** Opening Text shown block **

We were the hunters of spring as we drove south, until we rested in the green comfort of the valley. Distant tall guardians kept the mobile homes and scattered cows safe as we climbed up the blue ridge in hope of meeting the good gods of this earth.
We were higher than clouds, softer than stones and we sang as we marched through bear-wretched fallen trees trunks. Leaves unfolded as we advanced.
We were the two-mile-adventurers, kissing tears and scratches, chasing away bad dreams to late night’s soothing dance of fire.
In my dream I won a competition I was vaguely aware of. I did what needed to be done and left, without knowing I must wait patiently for the judges to announce the winner. For that, my gain was taken from me and given to my best friend. People came and told me. They spoke in fractured sentences as to ease the rage of loss but I was happy. So happy.
I kept saying in astonishment: “what are the odds of something like this happening? It was meant to be, had to be. I love her more than millions”. And I knew, in my dream, that my currency in this life was awe and wonder, and the legend of it all:
One day, many many years ago, I walked the streets of Copenhagen. It was a cold gray autumn afternoon, a gap between times – the one has just died and the next was yet to be lived. I was lonely and in fear of a faceless future. I sat down in tearless sorrow on the pavestones by the Nyhavn canal and then I saw a flame-like jellyfish, its tentacles caught in a cluster of swept-away broken branches. I picked up a twig and carefully separated the living from the rotten until it was free to pulse away.
And time-embodied hope began ticking once again.

** Closing Text shown block **

Actions to take:
1 – In the prose piece, what creature did the narrator see tangled in broken branches by the Nyhavn canal?
2 – Rewrite the paragraph of the prose piece that begins "One day, many many years ago" in two or three shorter sentences, keeping its main facts.

** Opening Supplied entries block **

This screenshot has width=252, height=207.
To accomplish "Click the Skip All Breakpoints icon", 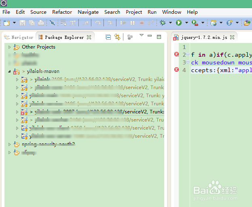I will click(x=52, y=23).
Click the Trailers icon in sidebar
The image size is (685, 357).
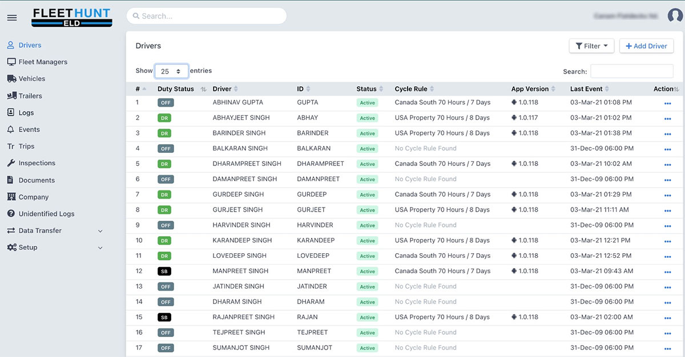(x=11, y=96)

** Closing Supplied entries block **
** Opening Supplied entries block **

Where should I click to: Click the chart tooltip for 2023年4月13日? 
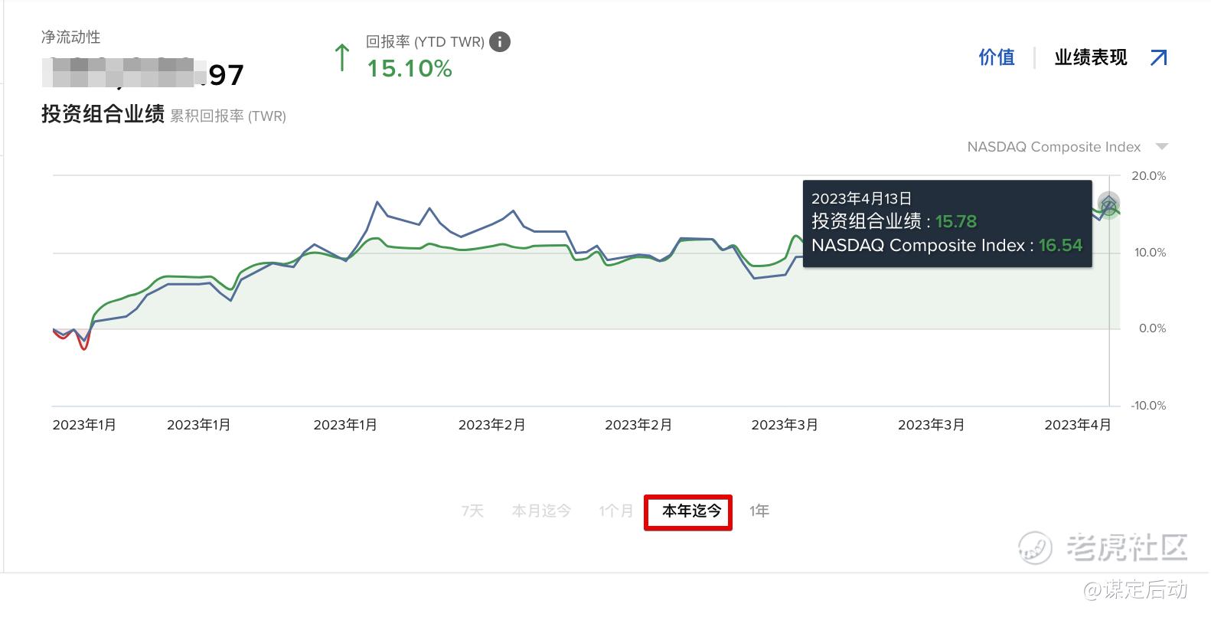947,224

** Closing Supplied entries block **
** Opening Supplied entries block **

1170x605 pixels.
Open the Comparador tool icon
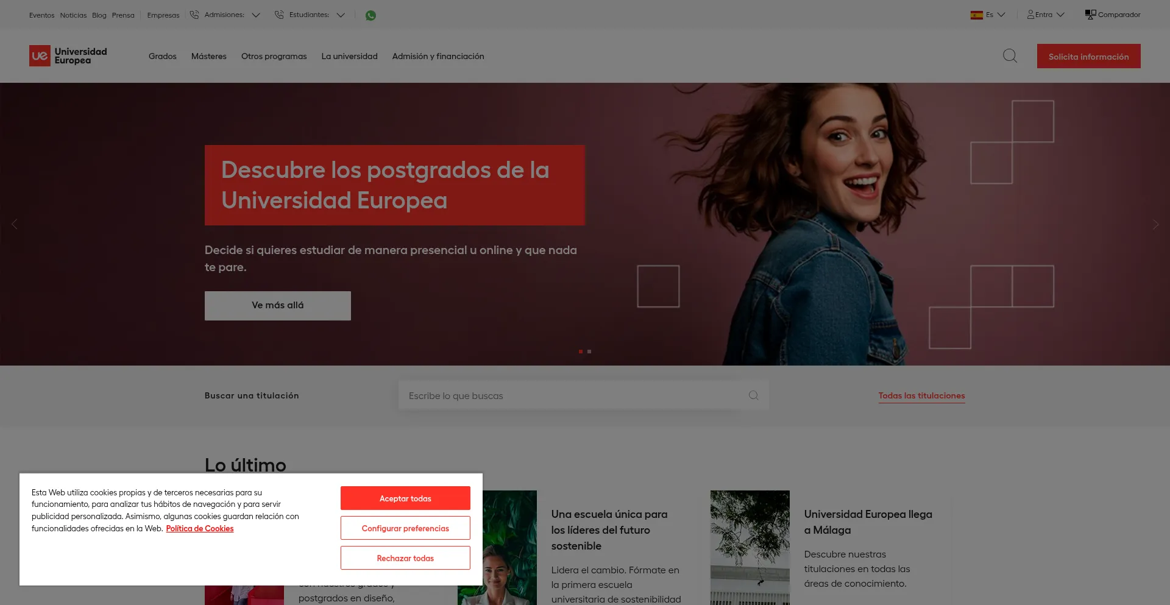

** Closing Supplied entries block **

Answers for the exercise:
1 – A flame-like jellyfish.

2 – Many years ago, on a cold gray autumn afternoon in Copenhagen, I sat by the Nyhavn canal, lonely and afraid of a faceless future. I saw a flame-like jellyfish with its tentacles caught in swept-away broken branches. With a twig, I separated the living from the rotten until it could pulse away.